— START OF Data supplied —

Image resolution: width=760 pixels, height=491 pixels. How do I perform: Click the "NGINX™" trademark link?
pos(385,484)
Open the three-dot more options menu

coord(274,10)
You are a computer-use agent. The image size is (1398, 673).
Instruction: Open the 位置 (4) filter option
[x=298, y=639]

— END OF Data supplied —
— START OF Data supplied —

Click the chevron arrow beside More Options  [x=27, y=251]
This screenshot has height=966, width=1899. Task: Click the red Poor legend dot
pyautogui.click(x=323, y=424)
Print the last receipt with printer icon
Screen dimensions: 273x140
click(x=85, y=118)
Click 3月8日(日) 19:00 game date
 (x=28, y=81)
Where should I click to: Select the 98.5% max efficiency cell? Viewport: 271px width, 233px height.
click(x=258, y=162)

— END OF Data supplied —

Exercise objective — Change "filter option" to "filter entry" in the stretch of items from the line containing "Image resolution: width=760" through the line containing "[x=298, y=639]", and give those lines again with nothing else altered.

Exercise answer —
Image resolution: width=760 pixels, height=491 pixels. How do I perform: Click the "NGINX™" trademark link?
pos(385,484)
Open the three-dot more options menu

coord(274,10)
You are a computer-use agent. The image size is (1398, 673).
Instruction: Open the 位置 (4) filter entry
[x=298, y=639]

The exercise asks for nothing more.